One AI, Every Interface
Platform teams carry operational knowledge that doesn't transfer easily. The debugging instincts, the service interdependencies, the deployment quirks — they accumulate over years and live in a small number of people's heads. When those people are unavailable, the gap shows.
We built Nova to encode that operational knowledge into a queryable system. This post covers what the architecture looks like and what we learned building AI that actually operates infrastructure.
How investigation works
Most AI tools will give you a checklist. Nova runs an actual investigation. Here's what that looks like in the terminal:
$ astroctl nova
> My payments service is returning 5xx errors
Nova is investigating...
┌─ Hypothesis Formed
│ OOMKilled pods — memory limits at 256Mi while avg usage is 380Mi
│
├─ Evidence Collected
│ 3/5 pods restarted in last 10 min. Memory: avg 380Mi, peak 512Mi
│ Last deploy: 2h ago (payments-service:v2.14.3 → v2.15.0)

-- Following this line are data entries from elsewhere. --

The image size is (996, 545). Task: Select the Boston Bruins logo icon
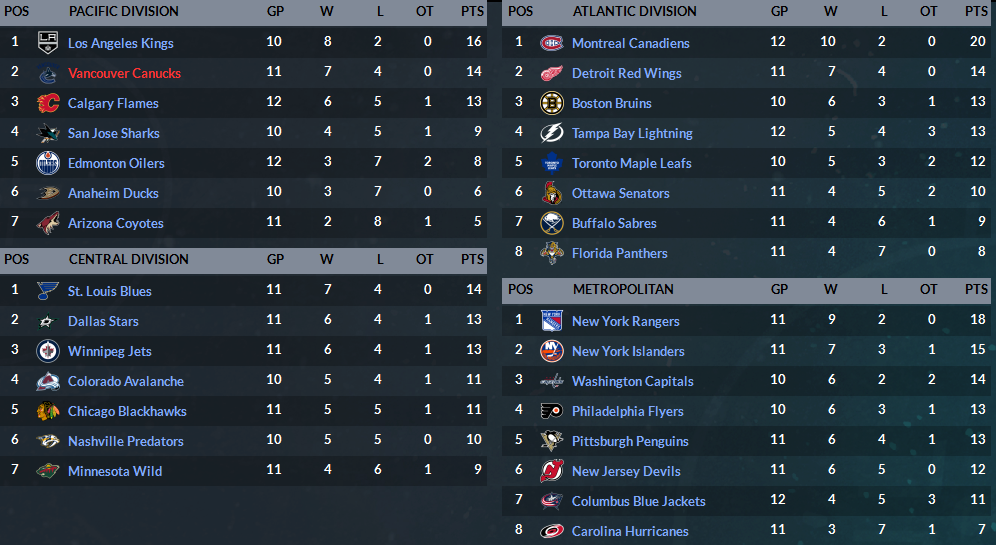coord(551,103)
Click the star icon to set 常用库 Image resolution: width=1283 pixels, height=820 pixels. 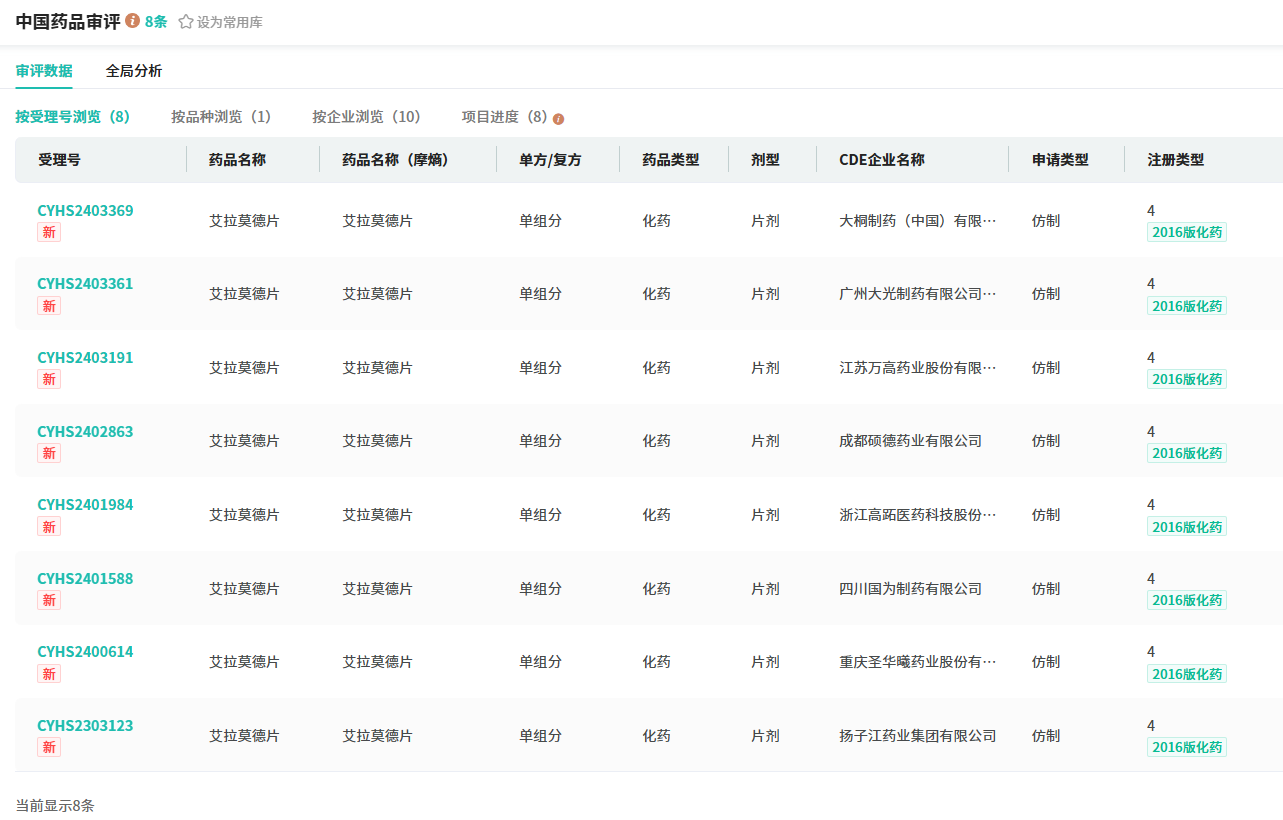pos(186,22)
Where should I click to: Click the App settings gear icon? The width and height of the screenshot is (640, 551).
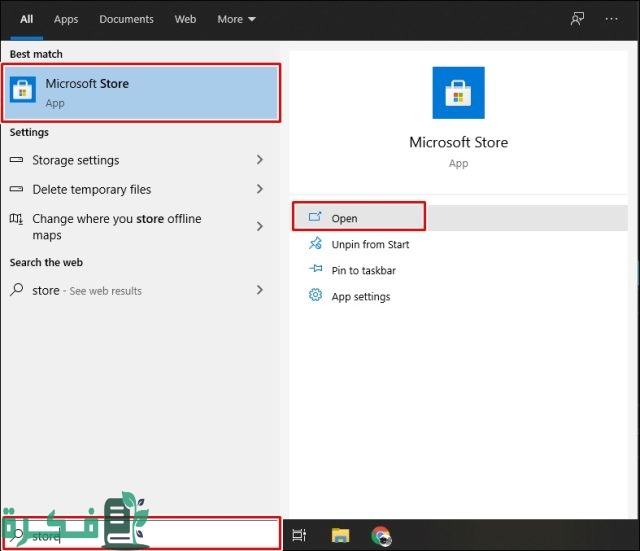pos(315,296)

│ v2.15.0 added in-memory session cache — no corresponding limit bump
│
├─ Hypothesis Revised
│ Initial theory confirmed. The deploy introduced memory regression,
│ not a traffic spike. Limits need updating.
│
└─ Remediation Proposed (Risk: LOW)
Increase memory limits to 512Mi — matches observed peak usage
kubectl patch deploy payments-service -n prod \
-p '{"spec":{"template":{"spec":{"containers":[{"name":"payments",
"resources":{"limits":{"memory":"512Mi"}}}]}}}}'
✓ Patch applied — rolling restart in progress
The investigation pipeline follows the same structure an experienced SRE would: classify, gather evidence, hypothesize, test, and remediate. But the part that actually matters is backtracking. When evidence contradicts a hypothesis, Nova drops it and tries the next path. We tuned the confidence scoring to be asymmetric — confirming evidence nudges the score up; contradicting evidence tanks it. Confirmation bias is the most dangerous failure mode in debugging, and we'd rather Nova abandon a promising theory early than chase it through three more tool calls.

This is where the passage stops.